O Brasil está próximo de desenvolver uma tecnologia que vai baratear e tornar mais rápida a fabricação dos satélites nacionais. A Agência Espacial Brasileira (AEB) apresentou ontem as ações de elaboração de um módulo espacial que permitirá a construção de diversos satélites a partir de uma estrutura comum.
Com capacidade para sustentar até 280 quilos e voar em órbitas de altitude entre 600 e 1,2 mil quilômetros, o módulo é chamado de Plataforma Multimissão (PMM). Comparada ao chassi do satélite, essa plataforma cabe em vários tipos de foguetes lançadores e serve como base para os tipos mais variados de carga – seja uma câmera para monitorar os desmatamentos na Amazônia ou um equipamento para fazer previsões meteorológicas.
“A principal vantagem da plataforma será trazer versatilidade aos satélites brasileiros”, apontou o engenheiro do Instituto Nacional de Pesquisas Espaciais (Inpe) Mário Quintino, coordenador do Projeto Plataforma Multimissão. Segundo ele, outra melhoria trazida pela PMM será a redução de custos na fabricação de satélites, já que o novo módulo será sempre o mesmo, independentemente da carga acoplada a ele.

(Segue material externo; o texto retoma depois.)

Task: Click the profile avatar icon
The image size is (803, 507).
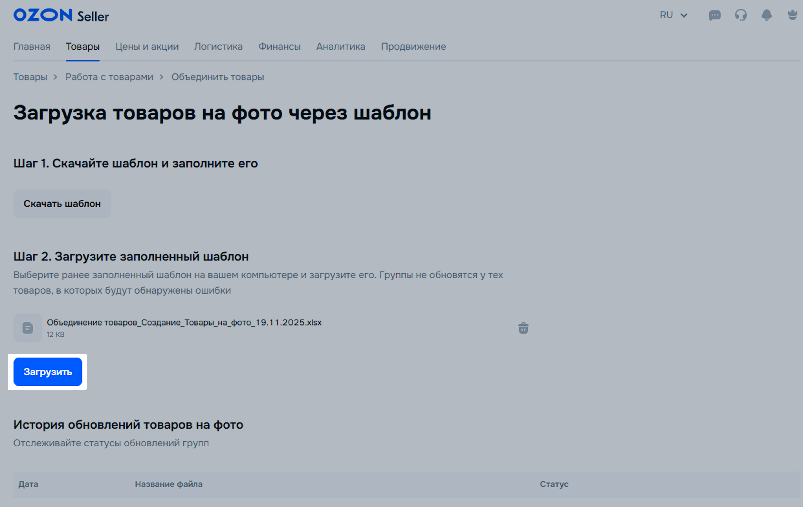Action: [792, 15]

O engenheiro acrescentou que essa tecnologia é essencial para trazer agilidade ao programa espacial brasileiro, que pretende lançar um satélite por ano de 2010 a 2020. “Como a plataforma é desenvolvida separadamente em relação à carga, o satélite nacional se torna mais competitivo”, ressalta. Segundo ele, os satélites produzidos com a PMM podem ficar até dois terços mais baratos.

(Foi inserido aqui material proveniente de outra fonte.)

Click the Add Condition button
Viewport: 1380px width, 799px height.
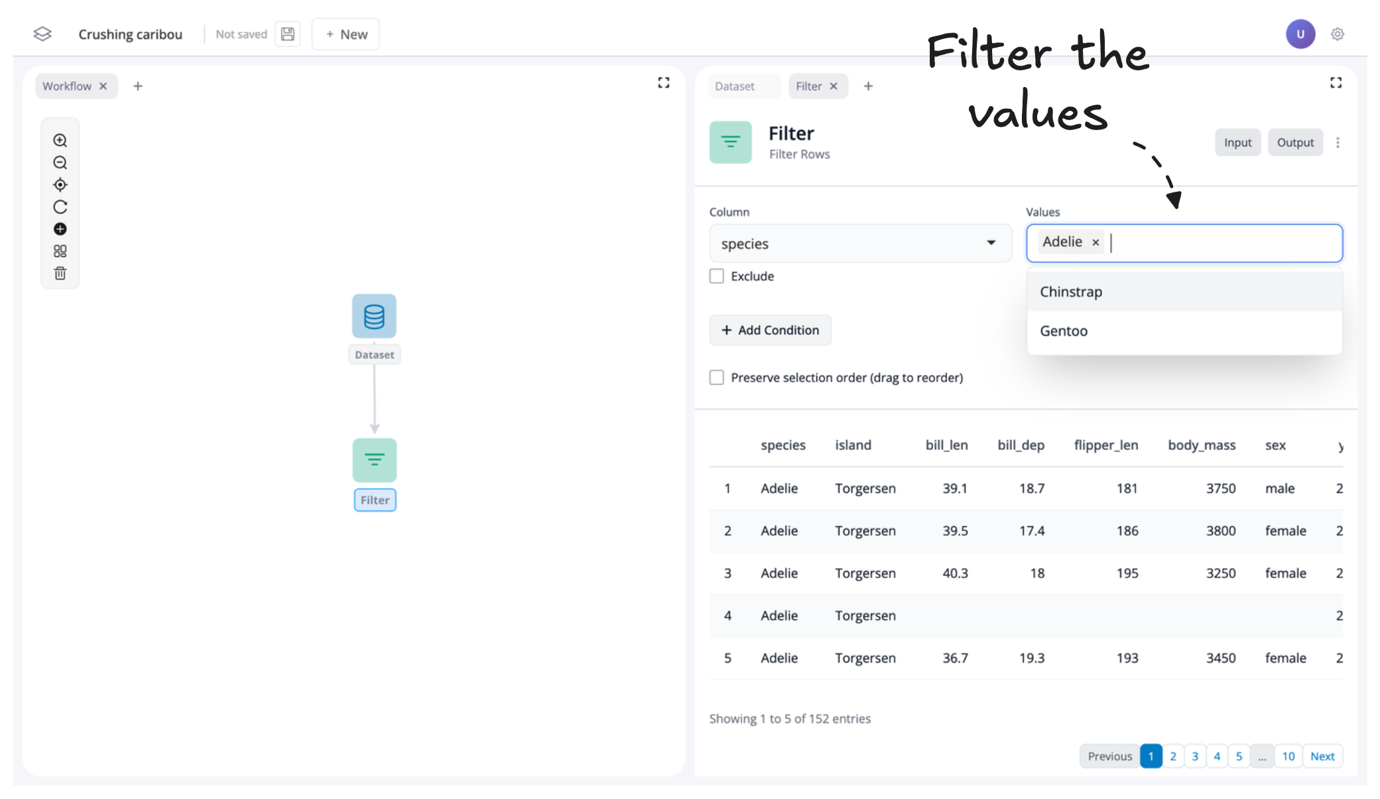click(770, 330)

Entre as funções da plataforma estão a propulsão, o controle de altitude e a sustentação dos painéis solares que fornecem energia para o satélite.Do tamanho de uma caixa com um metro de largura, a primeira PMM está prevista para ficar pronta em 2009.
Desenvolvido pelo Inpe, em conjunto com indústrias e com o apoio da AEB, o protótipo da plataforma, disse Quintino, custará 45 milhões de dólares. Depois de pronta, esse custo será reduzido a um terço.
Ele informou que o satélite Amazônia 1, que deverá ser lançado em 2010 e servirá para monitorar a ação do homem na floresta amazônica, contará com a PMM: “Os novos satélites estão sendo desenvolvidos de acordo com as necessidades do País e o combate ao desmatamento na Amazônia é uma de nossas prioridades”.
A plataforma também será utilizada para carregar um radar que será acoplado a um satélite, projetado em conjunto pelo Brasil e pela Alemanha, que também atuará na vigilância da Amazônia. Diferentemente dos satélites fotográficos, que só conseguem registrar imagens de dia e com o céu limpo, o radar permite monitorar a floresta durante 24 horas. “Em testes com o radar pendurado em um avião, conseguimos detectar até uma mancha de óleo na água durante a noite”, destacou.